Les systèmes de semences paysannes donnent aux petits exploitants la liberté de choisir les semences qui sont écologiquement les mieux adaptées à leur terre – à son sol, à son climat, à son eau, etc. Les systèmes de semences paysannes sont donc un outil essentiel de l’agroécologie. À l’ACB, nous essayons d’obtenir une reconnaissance juridique de ces systèmes de semences et de leur rôle dans la préservation de la biodiversité. Nous avons également rédigé des critiques des lois actuelles sur les semences en Afrique, qui se concentrent sur les systèmes de semences formels et certifiés, et nous avons sensibilisé les petits exploitants à ces lois.

Comment faire en sorte que les petits exploitants aient davantage leur mot à dire dans la prise de décision ?

Pour sensibiliser les agriculteurs au processus décisionnel et les inciter à s’y engager, nous suivons les processus et les résultats politiques aux niveaux national, régional et mondial, et nous diffusons nos conclusions par l’intermédiaire des réseaux d’agriculteurs. En outre, nous prenons part à certains de ces processus afin de nous assurer que les voix des agriculteurs sont présentes. En Afrique du Sud, où ACB est basée, nous avons également aidé les agriculteurs à participer aux processus décisionnels en prenant en charge leurs frais de déplacement.

 

DR. BRONWEN POWELL

Bronwen est professeur associé de géographie, d’études africaines et d’anthropologie à l’université d’État de Pennsylvanie. Ses recherches portent sur les facteurs sociaux, culturels et environnementaux de la nutrition, de l’alimentation et de la sécurité alimentaire.

En quoi vos recherches sont-elles liées à une transition rurale juste ?

J’ai commencé mes recherches en essayant d’aider les communautés rurales d’Afrique à bénéficier d’une alimentation saine. L’idée persiste que la mère rurale à faible revenu ne sait pas quoi donner à manger à sa famille. Mais ce n’est tout simplement pas le cas. Après avoir passé beaucoup de temps à discuter avec des femmes rurales en Tanzanie, en Éthiopie, au Burkina Faso et au Maroc, je n’ai encore rencontré aucune mère qui ne sache pas que les fruits et les légumes sont bons pour la santé.

Nous devons donc résister à l’envie de penser que nous pouvons, d’une manière ou d’une autre, améliorer l’alimentation des populations rurales uniquement par l’éducation. Nous devons plutôt nous pencher sur les contraintes structurelles qui pèsent sur les régimes alimentaires sains, telles que les politiques agricoles et la modification des paysages. En effet, ce sont des facteurs sur lesquels les communautés rurales n’ont souvent pas voix au chapitre.

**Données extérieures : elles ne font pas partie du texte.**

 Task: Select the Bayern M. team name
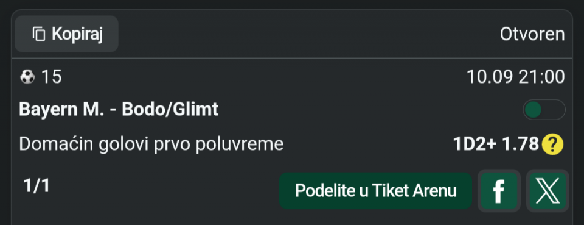[61, 110]
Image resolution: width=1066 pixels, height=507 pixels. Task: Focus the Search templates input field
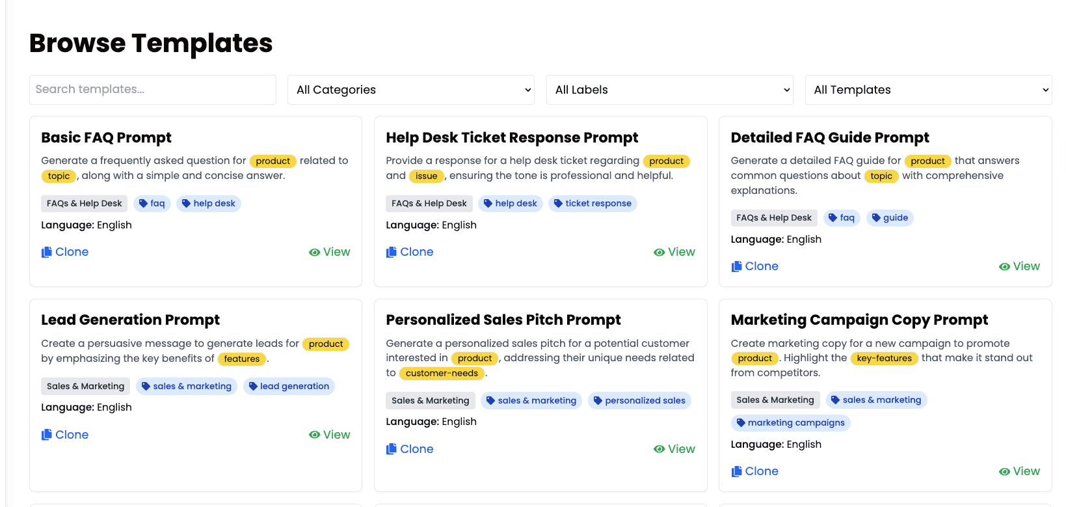click(153, 90)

Pourquoi la biodiversité est-elle importante pour la sécurité alimentaire et nutritionnelle ?

Si nous voulons offrir à la population mondiale une alimentation saine, nous devons nous éloigner de l’objectif actuel qui consiste à planter d’immenses monocultures de maïs, de blé et de riz. Pour ce faire, nous avons besoin de paysages agricoles biodiversifiés et de pratiques agricoles respectueuses de la biodiversité. Par exemple, certaines de mes recherches ont montré que plus de 50 % des fruits consommés dans le monde sont produits sur des arbres. Par conséquent, si nous voulons augmenter la production de fruits, nous devons adopter des disciplines telles que l’agroforesterie et l’agroécologie, qui associent l’agriculture et la conservation.

Pourquoi la communication scientifique est-elle importante pour vous ?

Je suis un chercheur très axé sur la politique. Si je fais de la science, c’est pour essayer de rendre le monde meilleur. Et si vous voulez discuter avec des décideurs politiques, vous devez apprendre à communiquer votre travail d’une manière que tout le monde peut comprendre. Cela demande du temps et des efforts, mais cela en vaut la peine.